Thank you all for sharing. It's much appreciated. I'll take all the advice into consideration and will likely ask for sedation while they're doing the procedure. MrsD, I'll also mention what to the physician doing the procedure. I'm sure they're aware of all such side effects, but screw it up by being careless now and then. But that's all the more reason to remind them of precisely how they can screw up and cause us patients serious and long lasting problems. Thanks again.

Mrs. D,
I have been dealing with horrible left groin pain toward pelvic area which often goes down the inner and outer thigh areas for the past few weeks. The pain at times goes down the back of the legs as well; but is almost constant in the groin area/pelvic area. You had mentioned Meralgia paresthelica which I looked up. Much of what I read appears to be very similar to what I am experiencing.

Back this past November, I had repair surgery for three ventral incisional hernias (one was a epigastric hernia). A couple of months ago I went back to see the surgeon because of bulging in the area of the epigastric hernia above my navel began protruding. The doctor said this was due to diastasis recti which was the separating of the abdominal muscles from above and below the navel.

I went to my Pain Management doctor a two weeks ago for my monthly visit and told him about this pain. He insists it is from my left hip and has given me an order for a bilateral hip x-ray. I tried to explain I thought this was due to the belly loosely overlapping and somewhat bulging over the groin area which I thought was because of my abdominal hernia repair surgery. I see my PM or PA monthly so he wants me to have the results of the x-ray before my next visit in July.

You had mentioned using Lidoderm patches for ten days. I tried one a few days ago cutting in a narrow length of the patch so it was laying across the groin area. Wasn't sure it had helped at the time since I only used the patch once for a 12 hr. period. Would you be able to provide me with an idea where best to position the patch?

Since I do take 60mg's Oxycontin every 6 hrs. daily, I used Miralax a few times daily to avoid becoming impacted. This might be adding to the groin pain problem as well.

Appreciate any suggestions.


Gerry

This link has explanations about pain in the hip area.
http://www.aafp.org/afp/2000/0401/p2109.html

Trochanteric bursitis can get steroid injections for it.

The MP diagram is figure 2B. That is where I put 1/2 Lidoderm patch for 2 weeks. I also discovered that HEAT -- in any form will stimulate this nerve.
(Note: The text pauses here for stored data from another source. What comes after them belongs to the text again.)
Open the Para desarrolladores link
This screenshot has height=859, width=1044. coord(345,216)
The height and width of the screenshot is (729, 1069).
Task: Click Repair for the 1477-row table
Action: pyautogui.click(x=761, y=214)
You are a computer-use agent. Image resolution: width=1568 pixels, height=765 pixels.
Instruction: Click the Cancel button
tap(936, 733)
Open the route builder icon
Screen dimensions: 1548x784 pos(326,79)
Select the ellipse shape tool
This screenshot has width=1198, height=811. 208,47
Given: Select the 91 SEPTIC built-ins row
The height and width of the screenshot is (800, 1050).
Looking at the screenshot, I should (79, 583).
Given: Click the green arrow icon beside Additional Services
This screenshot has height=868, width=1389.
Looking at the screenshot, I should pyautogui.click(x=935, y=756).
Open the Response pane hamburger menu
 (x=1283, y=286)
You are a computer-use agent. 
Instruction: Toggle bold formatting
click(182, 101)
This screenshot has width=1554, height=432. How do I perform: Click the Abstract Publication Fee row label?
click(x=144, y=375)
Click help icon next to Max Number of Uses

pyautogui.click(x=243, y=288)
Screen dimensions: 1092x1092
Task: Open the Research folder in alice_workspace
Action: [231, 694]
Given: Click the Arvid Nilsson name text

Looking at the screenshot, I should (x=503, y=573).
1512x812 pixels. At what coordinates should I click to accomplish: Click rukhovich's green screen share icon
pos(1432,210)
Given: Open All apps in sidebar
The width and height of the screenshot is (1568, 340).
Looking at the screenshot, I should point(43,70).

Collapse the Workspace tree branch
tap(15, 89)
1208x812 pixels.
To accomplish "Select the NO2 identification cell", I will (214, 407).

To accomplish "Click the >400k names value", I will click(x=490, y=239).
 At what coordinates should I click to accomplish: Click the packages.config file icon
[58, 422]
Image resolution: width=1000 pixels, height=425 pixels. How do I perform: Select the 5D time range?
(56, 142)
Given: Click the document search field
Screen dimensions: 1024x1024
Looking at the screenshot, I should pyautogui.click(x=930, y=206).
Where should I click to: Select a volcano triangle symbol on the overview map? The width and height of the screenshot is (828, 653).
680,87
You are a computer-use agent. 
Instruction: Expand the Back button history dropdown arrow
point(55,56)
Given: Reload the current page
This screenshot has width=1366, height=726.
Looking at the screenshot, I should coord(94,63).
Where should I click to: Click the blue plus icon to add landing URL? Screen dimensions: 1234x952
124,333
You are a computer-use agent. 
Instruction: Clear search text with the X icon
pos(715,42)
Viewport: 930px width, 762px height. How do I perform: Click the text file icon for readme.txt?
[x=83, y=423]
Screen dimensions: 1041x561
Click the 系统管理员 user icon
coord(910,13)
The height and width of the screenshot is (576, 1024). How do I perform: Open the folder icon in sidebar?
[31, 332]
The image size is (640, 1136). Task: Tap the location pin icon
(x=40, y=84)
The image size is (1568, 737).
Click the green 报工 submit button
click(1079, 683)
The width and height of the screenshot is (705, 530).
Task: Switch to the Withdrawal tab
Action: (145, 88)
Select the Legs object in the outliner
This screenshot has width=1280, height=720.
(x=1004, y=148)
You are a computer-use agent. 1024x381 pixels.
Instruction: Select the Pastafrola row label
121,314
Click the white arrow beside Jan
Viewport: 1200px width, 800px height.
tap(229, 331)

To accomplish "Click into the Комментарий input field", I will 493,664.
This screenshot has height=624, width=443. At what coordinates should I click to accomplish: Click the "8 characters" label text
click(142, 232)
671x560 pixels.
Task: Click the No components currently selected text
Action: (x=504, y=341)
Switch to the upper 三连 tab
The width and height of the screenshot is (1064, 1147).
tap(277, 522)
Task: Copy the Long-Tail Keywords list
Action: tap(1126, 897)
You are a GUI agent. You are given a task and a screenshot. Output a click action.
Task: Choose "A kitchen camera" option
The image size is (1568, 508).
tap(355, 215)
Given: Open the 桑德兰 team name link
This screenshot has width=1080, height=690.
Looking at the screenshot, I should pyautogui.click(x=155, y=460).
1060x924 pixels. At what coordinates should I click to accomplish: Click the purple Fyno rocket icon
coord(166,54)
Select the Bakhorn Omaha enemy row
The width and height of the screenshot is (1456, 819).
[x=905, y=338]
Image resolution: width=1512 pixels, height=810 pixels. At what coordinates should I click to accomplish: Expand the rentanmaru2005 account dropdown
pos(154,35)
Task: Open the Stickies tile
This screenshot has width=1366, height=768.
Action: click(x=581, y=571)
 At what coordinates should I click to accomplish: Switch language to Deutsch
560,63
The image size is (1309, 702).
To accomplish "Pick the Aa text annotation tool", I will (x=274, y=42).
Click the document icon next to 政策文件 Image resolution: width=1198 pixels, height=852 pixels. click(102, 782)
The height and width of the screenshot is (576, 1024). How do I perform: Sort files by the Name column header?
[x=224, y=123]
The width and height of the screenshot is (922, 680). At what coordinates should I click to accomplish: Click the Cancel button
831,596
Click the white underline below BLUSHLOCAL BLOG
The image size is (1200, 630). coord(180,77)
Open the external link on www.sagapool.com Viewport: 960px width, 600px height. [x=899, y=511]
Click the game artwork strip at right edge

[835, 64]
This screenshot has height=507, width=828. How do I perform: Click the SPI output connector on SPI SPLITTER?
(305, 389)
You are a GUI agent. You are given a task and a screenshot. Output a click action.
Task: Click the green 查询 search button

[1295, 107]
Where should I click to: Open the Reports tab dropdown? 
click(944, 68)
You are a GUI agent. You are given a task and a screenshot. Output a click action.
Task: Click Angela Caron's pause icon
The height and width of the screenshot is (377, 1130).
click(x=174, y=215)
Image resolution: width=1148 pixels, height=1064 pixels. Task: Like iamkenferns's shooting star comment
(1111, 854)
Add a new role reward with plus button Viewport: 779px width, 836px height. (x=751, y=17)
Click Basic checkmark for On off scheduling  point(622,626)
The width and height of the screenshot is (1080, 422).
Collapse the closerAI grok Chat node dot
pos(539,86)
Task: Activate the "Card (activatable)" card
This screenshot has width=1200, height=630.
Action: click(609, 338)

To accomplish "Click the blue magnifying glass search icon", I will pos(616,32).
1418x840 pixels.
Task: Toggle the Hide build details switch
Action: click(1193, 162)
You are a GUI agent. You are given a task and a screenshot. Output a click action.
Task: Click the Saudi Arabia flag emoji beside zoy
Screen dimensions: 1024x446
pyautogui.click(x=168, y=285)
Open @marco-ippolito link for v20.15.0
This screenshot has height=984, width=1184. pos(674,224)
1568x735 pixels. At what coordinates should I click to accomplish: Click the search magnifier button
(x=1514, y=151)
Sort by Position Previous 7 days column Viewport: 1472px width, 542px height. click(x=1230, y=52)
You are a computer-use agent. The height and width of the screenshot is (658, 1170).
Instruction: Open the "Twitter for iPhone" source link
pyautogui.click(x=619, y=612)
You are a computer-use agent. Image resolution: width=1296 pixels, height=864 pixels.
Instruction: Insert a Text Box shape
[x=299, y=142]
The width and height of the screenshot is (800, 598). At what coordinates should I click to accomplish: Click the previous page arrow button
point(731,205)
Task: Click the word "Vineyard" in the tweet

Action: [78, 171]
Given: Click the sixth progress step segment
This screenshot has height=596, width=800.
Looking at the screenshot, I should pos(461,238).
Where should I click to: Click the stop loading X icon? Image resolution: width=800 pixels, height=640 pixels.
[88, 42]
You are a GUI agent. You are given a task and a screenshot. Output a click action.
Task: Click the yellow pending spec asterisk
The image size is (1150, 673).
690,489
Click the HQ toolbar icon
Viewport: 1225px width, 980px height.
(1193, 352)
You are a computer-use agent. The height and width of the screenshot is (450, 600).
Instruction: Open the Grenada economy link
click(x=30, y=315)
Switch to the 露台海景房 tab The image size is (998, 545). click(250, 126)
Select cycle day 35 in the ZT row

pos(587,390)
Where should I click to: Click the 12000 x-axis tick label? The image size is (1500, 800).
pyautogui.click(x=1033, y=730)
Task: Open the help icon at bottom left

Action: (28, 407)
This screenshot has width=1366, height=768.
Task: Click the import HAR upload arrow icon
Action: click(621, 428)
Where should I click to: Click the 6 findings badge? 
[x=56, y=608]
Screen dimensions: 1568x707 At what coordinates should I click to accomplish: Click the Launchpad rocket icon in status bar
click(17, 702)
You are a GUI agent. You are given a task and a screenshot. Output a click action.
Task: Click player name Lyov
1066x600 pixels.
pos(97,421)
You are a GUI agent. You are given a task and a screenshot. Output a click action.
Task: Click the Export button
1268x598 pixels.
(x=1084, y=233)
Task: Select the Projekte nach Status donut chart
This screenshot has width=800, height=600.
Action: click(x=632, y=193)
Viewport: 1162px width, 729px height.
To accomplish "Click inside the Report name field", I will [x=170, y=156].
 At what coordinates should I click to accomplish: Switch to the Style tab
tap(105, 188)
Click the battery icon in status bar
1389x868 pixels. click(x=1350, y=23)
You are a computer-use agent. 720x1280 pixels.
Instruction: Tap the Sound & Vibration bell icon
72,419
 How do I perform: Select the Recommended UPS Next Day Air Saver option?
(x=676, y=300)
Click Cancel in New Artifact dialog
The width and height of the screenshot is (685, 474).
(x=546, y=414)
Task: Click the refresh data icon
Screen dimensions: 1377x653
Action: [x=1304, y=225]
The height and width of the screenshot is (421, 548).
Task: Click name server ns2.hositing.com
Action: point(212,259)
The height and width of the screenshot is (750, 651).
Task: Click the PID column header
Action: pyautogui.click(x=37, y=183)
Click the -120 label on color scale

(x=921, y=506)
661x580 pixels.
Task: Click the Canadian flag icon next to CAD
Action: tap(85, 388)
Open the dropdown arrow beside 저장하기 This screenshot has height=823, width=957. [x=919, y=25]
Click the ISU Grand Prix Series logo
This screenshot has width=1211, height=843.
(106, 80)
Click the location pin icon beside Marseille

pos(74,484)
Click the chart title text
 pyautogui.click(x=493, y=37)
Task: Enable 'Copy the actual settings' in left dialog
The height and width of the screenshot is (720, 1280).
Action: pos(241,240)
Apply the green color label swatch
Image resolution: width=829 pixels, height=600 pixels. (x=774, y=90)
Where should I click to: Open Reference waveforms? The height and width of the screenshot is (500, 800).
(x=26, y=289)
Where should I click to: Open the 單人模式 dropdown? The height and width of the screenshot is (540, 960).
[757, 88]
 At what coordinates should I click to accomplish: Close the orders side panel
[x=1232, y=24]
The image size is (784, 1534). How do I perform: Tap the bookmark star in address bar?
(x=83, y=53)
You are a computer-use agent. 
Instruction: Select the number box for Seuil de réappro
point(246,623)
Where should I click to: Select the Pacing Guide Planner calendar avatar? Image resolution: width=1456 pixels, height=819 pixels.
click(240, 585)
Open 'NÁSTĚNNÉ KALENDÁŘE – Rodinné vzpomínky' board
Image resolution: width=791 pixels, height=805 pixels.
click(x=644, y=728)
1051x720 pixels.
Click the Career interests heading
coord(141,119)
Notice the lumbar area that gives rise to this nerve as well as sciatica. If you had an epidural to numb your last surgeries, they could have hit BOTH nerves and that is why your pain is mixed. The lateral cutaneous femoral nerve does not go to the back of the leg or below the knee. So you may have a mixed situation. If after 2 weeks your Lidoderm does not work, try placing it across the lumbar area (you may need a whole patch placed vertically in this case).

Doctors are notorious for protecting each other. They will not often admit physician error causing damage (Iatrogenic damage) to patients. So expect this type of evasion from them.

I had this done when they were looking for multi myeloma. Unfortunately they were not able to sedate because they need you to feel what they are doing. Just make sure the doctor is strong enough to penetrate the bone the first time. I had a female who failed 3 attempts making for extra pain. That said. Once it is done you will walk out of there fine. YOU CAN DO IT BUDDY! Let us know how it went.

Thanks for sharing your experience and for the encouragement, Stillfighting. Much appreciated. I'll be seeing the hematologist in a few weeks again and think I'll push for a bone marrow biopsy, since I'm currently at a dead end and my WBC are low/below normal. If he does it, he's a strong guy, so hopefully it'll go fine. Regarding sedation, apparently it does happen, as an earlier poster has experienced and as I've read, but perhaps it's better to be awake in case they do need some guidance from you and in case they start poking around where they shouldn't.

Incidentally, I wasn't sure if they use a drill to get to the marrow. So they just push through with a needle, it seems.